* _What you are asked to do_
Filter these entries so that only lines with the word "high" remain.

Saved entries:
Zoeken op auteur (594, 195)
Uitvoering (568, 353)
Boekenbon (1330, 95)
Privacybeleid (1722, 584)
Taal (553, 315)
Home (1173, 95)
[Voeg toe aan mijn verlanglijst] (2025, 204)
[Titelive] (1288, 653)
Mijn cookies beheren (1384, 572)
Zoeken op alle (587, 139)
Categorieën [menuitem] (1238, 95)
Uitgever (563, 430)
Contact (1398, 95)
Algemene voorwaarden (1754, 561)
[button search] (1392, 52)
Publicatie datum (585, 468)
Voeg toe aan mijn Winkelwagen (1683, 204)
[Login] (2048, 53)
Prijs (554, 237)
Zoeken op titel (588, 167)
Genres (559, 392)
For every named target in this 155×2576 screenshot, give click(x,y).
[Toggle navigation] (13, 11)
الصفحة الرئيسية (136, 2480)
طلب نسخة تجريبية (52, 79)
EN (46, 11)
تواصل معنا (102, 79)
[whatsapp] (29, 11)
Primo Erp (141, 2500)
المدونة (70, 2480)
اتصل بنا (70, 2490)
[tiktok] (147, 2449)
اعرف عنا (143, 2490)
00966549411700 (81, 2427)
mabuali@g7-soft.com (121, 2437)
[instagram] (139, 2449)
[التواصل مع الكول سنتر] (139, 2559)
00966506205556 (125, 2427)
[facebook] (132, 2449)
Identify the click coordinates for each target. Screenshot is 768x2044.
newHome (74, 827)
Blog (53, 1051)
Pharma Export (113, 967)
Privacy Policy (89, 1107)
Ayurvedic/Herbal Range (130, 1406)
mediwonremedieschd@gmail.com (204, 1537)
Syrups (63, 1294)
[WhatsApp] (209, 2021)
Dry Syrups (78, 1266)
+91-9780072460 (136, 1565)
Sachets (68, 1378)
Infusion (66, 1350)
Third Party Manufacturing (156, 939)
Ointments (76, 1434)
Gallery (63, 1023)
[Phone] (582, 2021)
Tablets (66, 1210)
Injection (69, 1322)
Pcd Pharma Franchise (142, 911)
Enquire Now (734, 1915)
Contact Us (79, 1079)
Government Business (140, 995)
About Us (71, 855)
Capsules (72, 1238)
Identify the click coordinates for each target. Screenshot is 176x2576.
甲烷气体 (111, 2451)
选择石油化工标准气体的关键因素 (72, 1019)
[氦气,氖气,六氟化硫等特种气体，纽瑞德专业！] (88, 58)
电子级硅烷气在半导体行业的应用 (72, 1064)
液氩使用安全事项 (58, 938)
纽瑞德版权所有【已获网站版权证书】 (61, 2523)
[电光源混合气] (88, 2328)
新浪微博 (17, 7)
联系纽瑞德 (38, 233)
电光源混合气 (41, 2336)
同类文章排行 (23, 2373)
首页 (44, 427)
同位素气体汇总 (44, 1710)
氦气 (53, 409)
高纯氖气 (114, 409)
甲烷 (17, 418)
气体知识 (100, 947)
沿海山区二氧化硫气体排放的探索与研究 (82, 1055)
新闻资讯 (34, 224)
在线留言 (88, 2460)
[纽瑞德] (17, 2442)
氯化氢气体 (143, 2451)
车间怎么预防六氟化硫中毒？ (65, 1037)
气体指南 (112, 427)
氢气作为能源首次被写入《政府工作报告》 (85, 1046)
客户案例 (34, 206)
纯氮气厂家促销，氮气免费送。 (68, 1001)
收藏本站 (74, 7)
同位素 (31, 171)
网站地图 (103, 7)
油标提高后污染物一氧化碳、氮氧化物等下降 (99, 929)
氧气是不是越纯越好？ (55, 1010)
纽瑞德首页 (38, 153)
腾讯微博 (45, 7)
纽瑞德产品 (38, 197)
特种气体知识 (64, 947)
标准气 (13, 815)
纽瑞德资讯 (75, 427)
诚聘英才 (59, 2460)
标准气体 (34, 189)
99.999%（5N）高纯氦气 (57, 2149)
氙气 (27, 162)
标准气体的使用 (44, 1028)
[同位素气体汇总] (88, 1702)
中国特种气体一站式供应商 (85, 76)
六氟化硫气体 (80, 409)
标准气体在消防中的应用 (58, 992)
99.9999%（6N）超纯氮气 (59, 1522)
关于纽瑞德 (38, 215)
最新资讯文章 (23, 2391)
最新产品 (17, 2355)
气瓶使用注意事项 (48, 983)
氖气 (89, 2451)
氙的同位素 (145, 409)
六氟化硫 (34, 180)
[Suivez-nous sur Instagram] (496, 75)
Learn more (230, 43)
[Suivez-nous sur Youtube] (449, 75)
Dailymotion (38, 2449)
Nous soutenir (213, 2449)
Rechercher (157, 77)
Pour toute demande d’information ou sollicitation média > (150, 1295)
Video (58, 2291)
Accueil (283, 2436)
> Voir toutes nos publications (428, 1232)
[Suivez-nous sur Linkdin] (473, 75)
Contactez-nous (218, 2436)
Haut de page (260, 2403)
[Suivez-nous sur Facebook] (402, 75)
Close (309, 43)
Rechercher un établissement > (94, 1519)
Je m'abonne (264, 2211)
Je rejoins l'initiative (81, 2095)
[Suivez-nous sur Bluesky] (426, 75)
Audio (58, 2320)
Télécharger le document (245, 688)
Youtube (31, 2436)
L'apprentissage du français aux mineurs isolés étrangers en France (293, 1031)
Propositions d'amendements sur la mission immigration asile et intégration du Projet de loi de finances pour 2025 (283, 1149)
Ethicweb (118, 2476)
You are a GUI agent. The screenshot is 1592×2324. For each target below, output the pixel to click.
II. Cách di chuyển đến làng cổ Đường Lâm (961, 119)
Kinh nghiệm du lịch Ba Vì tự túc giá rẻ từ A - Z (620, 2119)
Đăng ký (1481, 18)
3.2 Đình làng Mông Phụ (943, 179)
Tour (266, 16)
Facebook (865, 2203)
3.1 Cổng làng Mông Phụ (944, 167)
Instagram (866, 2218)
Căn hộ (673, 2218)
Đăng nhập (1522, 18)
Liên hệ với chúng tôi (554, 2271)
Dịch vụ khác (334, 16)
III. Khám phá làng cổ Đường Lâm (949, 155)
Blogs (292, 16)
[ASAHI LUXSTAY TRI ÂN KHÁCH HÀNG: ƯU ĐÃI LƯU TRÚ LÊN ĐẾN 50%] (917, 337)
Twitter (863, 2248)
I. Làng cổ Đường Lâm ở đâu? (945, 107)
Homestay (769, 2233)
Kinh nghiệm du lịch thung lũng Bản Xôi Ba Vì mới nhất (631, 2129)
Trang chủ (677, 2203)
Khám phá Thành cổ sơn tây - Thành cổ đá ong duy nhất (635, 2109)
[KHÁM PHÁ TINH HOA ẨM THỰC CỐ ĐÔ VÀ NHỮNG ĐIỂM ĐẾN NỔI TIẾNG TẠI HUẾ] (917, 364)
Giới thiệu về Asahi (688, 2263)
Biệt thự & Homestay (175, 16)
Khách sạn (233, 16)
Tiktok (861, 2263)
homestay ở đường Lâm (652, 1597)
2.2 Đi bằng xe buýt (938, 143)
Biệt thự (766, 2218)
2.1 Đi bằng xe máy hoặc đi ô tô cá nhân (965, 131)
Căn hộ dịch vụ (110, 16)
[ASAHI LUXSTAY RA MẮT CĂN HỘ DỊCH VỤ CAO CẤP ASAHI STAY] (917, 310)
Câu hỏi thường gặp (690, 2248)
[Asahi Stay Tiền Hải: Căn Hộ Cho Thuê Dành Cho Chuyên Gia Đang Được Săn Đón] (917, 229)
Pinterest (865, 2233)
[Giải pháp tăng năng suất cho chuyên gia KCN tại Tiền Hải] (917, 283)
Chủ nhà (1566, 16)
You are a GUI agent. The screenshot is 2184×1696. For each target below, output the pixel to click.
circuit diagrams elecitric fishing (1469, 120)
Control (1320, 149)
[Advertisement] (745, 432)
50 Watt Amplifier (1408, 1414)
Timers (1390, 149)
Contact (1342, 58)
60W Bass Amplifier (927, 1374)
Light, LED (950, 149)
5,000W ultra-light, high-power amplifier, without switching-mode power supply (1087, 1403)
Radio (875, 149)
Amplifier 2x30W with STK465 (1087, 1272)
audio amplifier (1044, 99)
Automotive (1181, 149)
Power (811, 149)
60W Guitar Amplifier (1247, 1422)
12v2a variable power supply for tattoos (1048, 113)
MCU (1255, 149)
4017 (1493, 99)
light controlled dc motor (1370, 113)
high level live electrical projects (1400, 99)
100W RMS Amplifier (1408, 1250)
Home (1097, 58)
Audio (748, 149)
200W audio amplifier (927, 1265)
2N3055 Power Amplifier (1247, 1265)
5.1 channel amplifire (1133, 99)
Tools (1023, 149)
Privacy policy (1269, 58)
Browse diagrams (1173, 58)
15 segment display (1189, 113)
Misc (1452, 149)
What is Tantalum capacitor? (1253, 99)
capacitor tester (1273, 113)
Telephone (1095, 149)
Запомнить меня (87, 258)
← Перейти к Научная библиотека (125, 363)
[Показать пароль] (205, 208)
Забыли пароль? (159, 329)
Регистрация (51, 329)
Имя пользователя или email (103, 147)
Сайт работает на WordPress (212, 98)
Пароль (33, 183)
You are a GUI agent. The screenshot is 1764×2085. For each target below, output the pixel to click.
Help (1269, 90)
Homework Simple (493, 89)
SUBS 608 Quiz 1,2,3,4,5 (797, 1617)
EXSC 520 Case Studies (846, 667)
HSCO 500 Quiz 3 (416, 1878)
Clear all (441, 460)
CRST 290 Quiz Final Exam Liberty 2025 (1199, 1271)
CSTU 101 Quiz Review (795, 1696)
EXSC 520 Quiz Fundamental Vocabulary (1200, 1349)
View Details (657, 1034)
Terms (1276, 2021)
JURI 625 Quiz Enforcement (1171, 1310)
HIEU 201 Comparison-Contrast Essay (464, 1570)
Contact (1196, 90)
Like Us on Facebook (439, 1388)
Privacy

* _Worked solution_
5,000W ultra-light, high-power amplifier, without switching-mode power supply (1087, 1403)
high level live electrical projects (1400, 99)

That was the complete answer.